Cape Town - The South African Rugby Union (SARU) reported a pre-tax profit of R24m in 2011 – a year during which participation at the IRB Rugby World Cup traditionally increases costs, while depressing the earning capacity of international rugby federations.

The result was due to an 18% increase in earnings, allied to cost containments in operating expenditure, excluding allocations to provinces.

“It was a year of severe cost cutting, during which we restructured the operational side of SARU to be more streamlined and efficient,” said SARU CEO, Jurie Roux.

“We converted 16 different divisions into seven new departments, more effectively aligned to deliver on our mission to provide outstanding strategic leadership for the business of rugby.
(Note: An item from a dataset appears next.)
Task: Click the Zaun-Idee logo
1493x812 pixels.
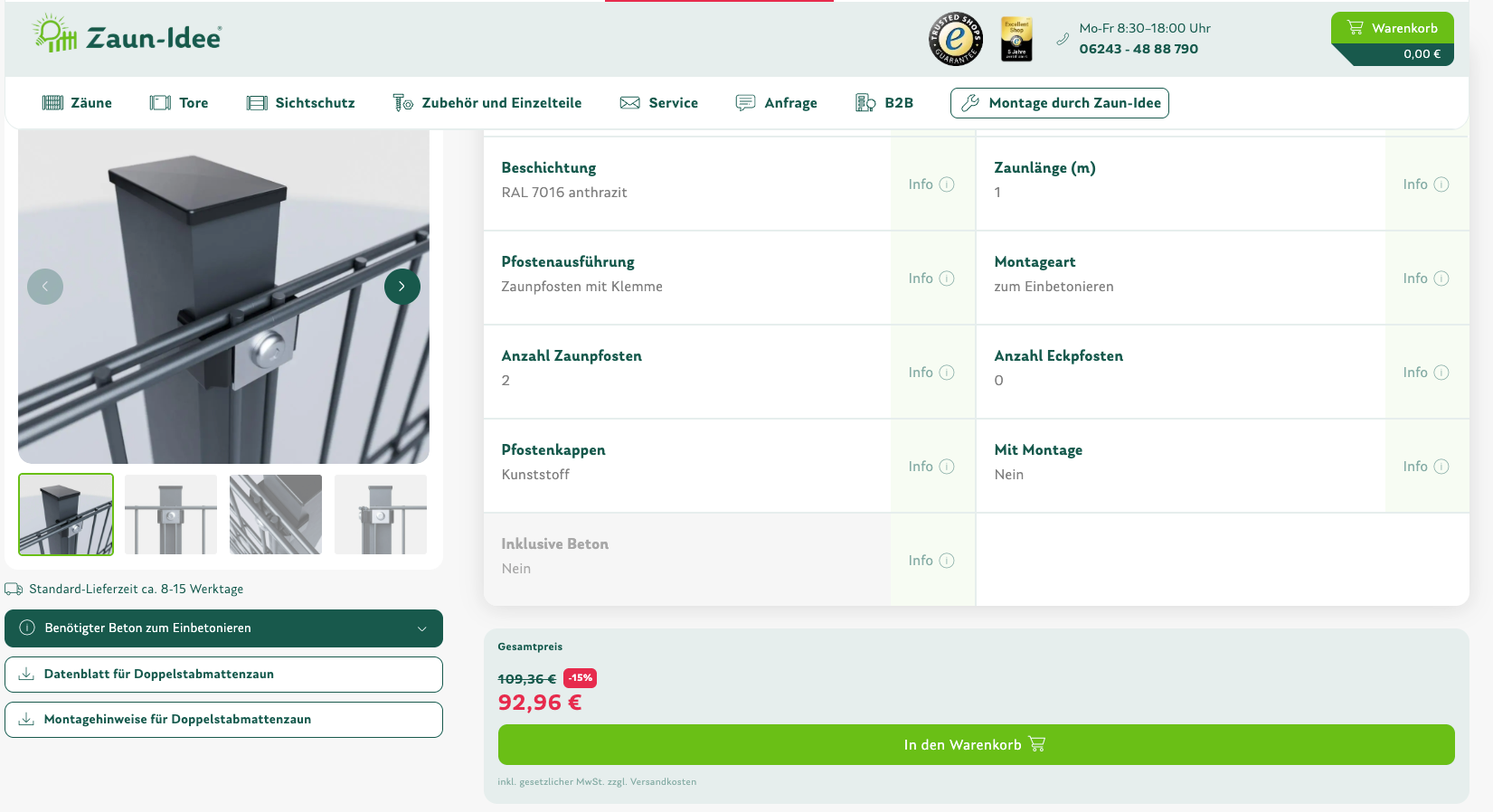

That we were able to do it while containing costs was doubly pleasing.” 

Total operating expenditure increased by 12%, largely due to a 76% increase in broadcasting rights allocations to provinces.
The increase in operating expenditure however, excluding broadcasting rights allocations to provinces, was contained to only 2%, well below the prevailing inflation rate.

Group revenue grew to R597m (from R505m in 2010) due mainly to a significant increase in revenue from broadcasting rights at the start of a new five-year contract.
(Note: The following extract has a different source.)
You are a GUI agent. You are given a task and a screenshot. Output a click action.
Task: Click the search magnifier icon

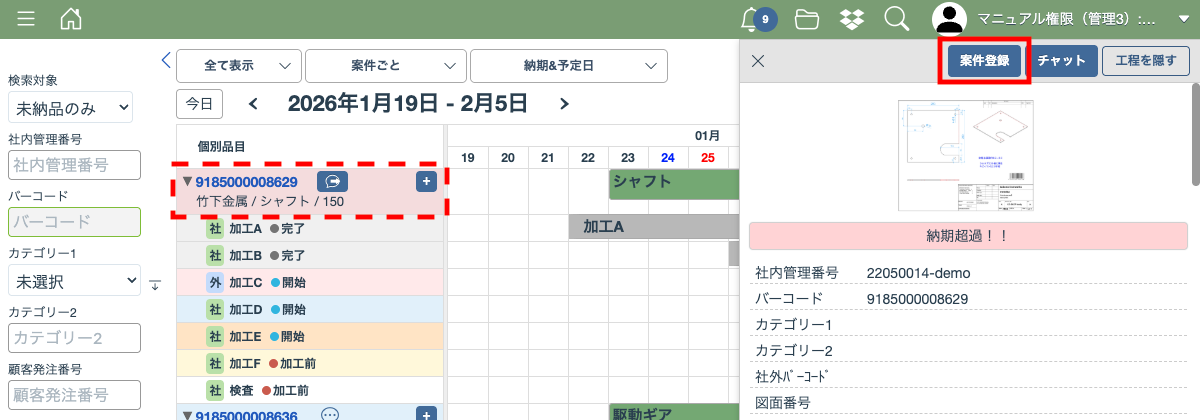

Sponsorship income grew by 11% as a number of contract renewals were confirmed and new sponsors became involved or others increased their rugby portfolio.
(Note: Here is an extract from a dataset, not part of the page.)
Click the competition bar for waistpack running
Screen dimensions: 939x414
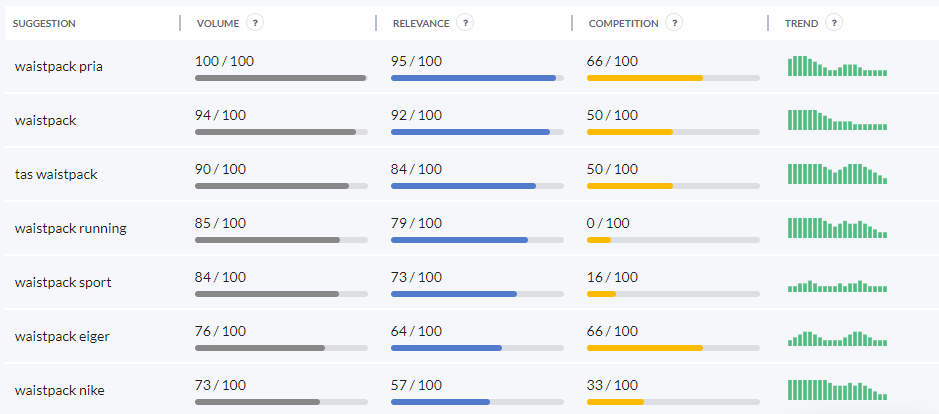[x=673, y=239]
The jump in pre-tax profit from an operating loss before taxation of R5.4m, 12 months ago, was in line with SARU expectations.

“We had forecast a reasonable profit for 2011 and the eventual outcome was ahead of our expectations,” said Basil Haddad, SARU’s chief financial officer. “Given that the new broadcasting agreements and a number of new sponsorship agreements, which commenced in 2011, are essentially fixed until 2015, and that operating cost containment continues to be an operational priority, it is likely that that a reasonable profit will be achieved in 2012.”

“We have set ourselves an annual profit target of not less than 5% of annual operating costs, excluding rights allocations to provinces,” said Haddad. “The aim is to build up sufficient cash reserves in order to weather unforeseen growth in expenses beyond inflation.”

SARU’s full financial statements will be presented to the Annual General Meeting in Cape Town on March 30.